Activity: Word for word, restate the lines from the one holding "미주 (681, 21)" through the end of the data below, including both endpoints and nothing more.

Raw data:
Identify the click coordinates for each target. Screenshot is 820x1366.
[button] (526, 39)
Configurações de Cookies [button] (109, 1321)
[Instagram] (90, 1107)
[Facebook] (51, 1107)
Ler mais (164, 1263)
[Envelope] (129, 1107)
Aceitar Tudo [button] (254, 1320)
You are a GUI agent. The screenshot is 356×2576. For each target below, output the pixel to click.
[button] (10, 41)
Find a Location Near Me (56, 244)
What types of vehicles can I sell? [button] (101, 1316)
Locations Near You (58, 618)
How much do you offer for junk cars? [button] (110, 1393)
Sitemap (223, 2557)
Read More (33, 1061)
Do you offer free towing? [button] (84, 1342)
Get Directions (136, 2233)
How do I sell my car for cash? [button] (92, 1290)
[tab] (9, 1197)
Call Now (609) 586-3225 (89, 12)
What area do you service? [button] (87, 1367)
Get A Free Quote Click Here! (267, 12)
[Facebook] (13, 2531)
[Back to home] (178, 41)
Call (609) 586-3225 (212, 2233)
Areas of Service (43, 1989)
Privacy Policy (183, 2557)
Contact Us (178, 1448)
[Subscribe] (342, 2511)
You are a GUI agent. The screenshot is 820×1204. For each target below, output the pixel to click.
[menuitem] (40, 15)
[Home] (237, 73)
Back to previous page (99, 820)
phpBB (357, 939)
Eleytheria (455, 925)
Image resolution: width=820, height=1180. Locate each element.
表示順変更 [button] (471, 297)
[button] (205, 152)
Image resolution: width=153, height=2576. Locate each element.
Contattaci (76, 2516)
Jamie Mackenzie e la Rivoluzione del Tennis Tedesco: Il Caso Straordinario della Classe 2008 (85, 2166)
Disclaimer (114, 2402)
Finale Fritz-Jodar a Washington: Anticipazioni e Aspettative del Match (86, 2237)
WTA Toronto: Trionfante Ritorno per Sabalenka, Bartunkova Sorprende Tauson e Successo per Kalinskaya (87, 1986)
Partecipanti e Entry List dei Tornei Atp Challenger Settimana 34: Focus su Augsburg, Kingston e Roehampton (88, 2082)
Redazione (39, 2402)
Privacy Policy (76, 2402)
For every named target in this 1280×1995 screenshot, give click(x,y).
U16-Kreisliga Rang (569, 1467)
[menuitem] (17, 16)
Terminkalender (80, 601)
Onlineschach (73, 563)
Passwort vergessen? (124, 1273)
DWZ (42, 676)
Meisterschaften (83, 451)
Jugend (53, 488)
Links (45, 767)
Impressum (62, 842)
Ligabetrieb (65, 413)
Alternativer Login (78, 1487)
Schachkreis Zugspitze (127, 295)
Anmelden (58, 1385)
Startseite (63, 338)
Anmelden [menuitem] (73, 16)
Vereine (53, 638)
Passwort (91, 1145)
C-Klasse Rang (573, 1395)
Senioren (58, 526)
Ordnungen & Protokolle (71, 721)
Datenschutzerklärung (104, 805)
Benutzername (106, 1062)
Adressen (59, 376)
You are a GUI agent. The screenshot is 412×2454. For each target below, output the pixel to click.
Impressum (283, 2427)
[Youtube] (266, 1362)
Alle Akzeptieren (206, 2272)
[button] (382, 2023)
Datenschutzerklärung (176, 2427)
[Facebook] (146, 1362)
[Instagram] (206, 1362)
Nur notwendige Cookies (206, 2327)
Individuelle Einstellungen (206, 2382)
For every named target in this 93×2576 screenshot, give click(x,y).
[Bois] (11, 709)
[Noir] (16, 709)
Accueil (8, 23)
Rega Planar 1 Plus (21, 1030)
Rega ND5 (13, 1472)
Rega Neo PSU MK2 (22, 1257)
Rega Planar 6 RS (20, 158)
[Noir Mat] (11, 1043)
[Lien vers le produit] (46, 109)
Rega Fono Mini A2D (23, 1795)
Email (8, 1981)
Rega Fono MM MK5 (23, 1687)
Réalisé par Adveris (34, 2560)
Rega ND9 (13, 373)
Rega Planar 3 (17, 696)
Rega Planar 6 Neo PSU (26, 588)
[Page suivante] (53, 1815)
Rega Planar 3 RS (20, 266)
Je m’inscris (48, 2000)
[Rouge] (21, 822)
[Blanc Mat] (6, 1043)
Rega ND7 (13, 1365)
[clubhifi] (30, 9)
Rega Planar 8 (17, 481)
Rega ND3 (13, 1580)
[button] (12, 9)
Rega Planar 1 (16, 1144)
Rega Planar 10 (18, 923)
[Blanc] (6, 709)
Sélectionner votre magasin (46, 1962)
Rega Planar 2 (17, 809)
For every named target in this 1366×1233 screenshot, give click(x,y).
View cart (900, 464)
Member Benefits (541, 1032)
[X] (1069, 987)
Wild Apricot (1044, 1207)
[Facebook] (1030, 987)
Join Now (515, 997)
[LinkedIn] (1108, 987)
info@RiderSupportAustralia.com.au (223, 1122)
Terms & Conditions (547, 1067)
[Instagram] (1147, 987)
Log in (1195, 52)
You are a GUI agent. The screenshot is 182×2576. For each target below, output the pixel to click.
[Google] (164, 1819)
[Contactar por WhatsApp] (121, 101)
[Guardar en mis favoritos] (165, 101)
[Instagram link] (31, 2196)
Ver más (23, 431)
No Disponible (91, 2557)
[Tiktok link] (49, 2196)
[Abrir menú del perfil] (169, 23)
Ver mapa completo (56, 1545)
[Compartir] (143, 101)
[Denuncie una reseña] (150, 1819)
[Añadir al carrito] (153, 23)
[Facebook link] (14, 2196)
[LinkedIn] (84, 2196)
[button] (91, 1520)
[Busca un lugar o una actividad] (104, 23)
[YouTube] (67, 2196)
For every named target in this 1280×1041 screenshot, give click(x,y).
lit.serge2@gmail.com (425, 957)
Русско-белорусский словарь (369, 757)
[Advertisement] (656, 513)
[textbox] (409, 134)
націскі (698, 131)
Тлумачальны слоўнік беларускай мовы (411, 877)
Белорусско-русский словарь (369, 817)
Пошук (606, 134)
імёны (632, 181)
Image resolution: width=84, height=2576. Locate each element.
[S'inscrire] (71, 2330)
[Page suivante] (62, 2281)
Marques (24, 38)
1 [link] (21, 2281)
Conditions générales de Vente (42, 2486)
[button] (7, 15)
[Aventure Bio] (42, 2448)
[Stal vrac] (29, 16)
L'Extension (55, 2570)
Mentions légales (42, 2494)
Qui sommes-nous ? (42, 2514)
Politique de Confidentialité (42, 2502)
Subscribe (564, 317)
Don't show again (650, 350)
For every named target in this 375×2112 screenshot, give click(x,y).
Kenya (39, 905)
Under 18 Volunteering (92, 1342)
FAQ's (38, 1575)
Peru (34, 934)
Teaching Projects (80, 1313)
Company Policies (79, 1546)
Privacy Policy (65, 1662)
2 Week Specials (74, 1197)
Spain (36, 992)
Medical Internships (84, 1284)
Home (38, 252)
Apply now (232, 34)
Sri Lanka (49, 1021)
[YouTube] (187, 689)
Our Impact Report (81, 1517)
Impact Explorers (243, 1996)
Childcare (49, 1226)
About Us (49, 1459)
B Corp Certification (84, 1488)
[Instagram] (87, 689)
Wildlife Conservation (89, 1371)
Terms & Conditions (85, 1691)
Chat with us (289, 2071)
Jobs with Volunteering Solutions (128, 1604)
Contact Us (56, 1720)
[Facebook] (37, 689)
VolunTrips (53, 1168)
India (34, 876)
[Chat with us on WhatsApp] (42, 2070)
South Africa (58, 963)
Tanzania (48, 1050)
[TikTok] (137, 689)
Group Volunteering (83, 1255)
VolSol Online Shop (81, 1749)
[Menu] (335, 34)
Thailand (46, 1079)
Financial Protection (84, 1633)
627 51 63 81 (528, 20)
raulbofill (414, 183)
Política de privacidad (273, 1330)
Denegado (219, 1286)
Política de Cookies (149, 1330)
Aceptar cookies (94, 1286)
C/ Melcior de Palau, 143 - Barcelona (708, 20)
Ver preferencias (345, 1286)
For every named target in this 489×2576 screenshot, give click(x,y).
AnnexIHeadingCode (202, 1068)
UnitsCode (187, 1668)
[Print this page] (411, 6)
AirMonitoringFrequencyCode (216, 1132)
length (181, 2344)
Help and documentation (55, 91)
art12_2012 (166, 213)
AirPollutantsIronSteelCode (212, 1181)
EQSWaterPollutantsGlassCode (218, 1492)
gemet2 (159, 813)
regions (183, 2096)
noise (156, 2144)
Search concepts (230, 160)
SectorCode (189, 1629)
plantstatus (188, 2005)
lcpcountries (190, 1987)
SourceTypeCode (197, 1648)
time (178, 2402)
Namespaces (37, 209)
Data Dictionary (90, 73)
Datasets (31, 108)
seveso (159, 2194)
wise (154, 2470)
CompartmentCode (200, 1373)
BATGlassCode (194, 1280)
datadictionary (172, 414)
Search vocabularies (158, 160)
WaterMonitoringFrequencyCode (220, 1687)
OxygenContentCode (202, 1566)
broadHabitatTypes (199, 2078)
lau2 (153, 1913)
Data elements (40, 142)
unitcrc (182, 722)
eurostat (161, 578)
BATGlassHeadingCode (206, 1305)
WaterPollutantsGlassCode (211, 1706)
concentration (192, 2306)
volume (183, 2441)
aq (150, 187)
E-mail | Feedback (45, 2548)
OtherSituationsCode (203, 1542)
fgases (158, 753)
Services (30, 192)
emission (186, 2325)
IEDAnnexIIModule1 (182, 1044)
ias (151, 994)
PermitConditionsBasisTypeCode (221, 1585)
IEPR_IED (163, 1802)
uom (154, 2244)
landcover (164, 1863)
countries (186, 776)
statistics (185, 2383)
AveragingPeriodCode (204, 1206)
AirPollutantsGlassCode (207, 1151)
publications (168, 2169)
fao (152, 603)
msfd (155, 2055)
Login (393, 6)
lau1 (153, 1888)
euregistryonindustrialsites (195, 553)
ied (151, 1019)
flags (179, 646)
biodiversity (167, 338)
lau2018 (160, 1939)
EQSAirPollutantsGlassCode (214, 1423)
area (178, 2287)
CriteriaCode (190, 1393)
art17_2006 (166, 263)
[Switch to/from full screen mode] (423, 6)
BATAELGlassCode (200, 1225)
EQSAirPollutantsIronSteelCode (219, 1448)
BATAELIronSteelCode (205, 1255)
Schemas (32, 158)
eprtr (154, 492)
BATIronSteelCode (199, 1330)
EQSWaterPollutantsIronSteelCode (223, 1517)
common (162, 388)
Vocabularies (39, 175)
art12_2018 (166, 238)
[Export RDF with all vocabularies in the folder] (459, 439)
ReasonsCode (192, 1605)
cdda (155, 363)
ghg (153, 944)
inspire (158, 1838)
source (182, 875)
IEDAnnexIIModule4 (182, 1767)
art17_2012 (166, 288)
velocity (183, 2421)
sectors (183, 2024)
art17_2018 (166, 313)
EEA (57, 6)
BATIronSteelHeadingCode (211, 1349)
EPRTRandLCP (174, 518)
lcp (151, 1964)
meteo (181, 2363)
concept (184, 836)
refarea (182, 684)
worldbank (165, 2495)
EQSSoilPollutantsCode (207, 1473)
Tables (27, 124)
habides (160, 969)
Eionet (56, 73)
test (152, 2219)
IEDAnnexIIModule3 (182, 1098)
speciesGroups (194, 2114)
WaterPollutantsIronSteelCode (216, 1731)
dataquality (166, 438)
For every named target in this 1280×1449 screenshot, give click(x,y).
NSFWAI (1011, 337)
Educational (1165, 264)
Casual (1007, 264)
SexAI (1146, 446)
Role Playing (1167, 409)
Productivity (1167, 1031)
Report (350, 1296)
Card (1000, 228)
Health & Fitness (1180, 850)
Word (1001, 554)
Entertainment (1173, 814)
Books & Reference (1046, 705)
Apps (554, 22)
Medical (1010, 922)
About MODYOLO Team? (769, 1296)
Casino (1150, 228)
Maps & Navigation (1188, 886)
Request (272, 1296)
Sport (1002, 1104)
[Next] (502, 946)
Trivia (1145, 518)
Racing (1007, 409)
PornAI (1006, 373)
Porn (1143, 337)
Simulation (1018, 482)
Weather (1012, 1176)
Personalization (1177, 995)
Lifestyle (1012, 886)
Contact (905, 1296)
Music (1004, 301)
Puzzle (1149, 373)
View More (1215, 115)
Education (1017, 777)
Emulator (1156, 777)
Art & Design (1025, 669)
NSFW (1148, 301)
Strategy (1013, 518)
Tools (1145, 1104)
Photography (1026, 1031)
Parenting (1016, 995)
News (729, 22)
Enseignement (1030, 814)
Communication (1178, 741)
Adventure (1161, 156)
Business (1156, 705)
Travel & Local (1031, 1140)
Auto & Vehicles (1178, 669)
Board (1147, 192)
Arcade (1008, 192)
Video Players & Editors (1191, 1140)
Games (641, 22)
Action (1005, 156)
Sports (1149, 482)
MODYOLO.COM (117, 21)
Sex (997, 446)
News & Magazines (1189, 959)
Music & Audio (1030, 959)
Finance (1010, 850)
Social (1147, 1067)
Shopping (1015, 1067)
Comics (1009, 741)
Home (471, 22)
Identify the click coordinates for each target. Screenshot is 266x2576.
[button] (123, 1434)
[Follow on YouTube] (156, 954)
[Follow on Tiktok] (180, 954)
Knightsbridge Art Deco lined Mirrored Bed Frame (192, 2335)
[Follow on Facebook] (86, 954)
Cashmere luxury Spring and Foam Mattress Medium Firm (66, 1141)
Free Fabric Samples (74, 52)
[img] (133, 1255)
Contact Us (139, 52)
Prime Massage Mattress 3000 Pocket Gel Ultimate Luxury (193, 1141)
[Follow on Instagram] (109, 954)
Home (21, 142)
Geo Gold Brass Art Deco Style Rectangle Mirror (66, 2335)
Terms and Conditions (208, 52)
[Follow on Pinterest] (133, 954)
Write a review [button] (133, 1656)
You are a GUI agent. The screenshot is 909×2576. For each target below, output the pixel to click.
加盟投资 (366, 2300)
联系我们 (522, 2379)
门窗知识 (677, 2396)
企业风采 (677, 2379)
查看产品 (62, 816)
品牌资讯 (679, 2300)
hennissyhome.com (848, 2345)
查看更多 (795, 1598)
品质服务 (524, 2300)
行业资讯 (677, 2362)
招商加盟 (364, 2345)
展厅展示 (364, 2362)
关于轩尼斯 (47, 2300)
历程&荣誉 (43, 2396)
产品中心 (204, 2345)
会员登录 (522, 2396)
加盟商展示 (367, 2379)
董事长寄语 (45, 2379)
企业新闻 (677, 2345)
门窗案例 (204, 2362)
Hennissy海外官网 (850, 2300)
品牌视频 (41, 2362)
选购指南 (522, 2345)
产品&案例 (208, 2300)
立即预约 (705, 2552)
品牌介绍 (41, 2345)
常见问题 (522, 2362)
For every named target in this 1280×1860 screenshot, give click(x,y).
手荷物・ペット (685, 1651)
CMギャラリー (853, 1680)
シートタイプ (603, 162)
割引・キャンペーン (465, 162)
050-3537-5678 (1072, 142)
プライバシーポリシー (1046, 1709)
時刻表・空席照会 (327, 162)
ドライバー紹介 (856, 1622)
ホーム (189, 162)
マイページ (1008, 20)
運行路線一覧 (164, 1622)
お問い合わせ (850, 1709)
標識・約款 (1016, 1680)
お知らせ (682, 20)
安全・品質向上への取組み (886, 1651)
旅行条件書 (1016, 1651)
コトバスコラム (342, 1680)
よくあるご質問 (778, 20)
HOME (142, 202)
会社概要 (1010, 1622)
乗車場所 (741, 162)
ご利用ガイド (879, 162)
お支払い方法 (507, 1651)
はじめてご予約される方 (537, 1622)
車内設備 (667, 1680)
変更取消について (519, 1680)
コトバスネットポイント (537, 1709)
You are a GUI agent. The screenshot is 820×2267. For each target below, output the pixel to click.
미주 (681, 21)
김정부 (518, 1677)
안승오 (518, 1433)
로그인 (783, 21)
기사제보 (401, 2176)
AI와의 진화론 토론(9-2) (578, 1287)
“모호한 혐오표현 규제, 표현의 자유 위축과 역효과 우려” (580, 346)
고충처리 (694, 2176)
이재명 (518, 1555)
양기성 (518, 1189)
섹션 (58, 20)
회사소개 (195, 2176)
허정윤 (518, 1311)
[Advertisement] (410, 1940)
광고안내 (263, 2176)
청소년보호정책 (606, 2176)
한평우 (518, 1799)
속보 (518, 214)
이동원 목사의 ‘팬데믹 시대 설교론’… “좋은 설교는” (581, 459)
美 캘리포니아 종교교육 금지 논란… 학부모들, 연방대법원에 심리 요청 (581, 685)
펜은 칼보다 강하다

Solution for this problem:
미주 (681, 21)
김정부 (518, 1677)
안승오 (518, 1433)
로그인 (783, 21)
기사제보 (401, 2176)
AI와의 진화론 토론(9-2) (578, 1287)
“모호한 혐오표현 규제, 표현의 자유 위축과 역효과 우려” (580, 346)
고충처리 (694, 2176)
이재명 (518, 1555)
양기성 (518, 1189)
섹션 (58, 20)
회사소개 (195, 2176)
허정윤 (518, 1311)
[Advertisement] (410, 1940)
광고안내 (263, 2176)
청소년보호정책 (606, 2176)
한평우 (518, 1799)
속보 (518, 214)
이동원 목사의 ‘팬데믹 시대 설교론’… “좋은 설교는” (581, 459)
美 캘리포니아 종교교육 금지 논란… 학부모들, 연방대법원에 심리 요청 (581, 685)
펜은 칼보다 강하다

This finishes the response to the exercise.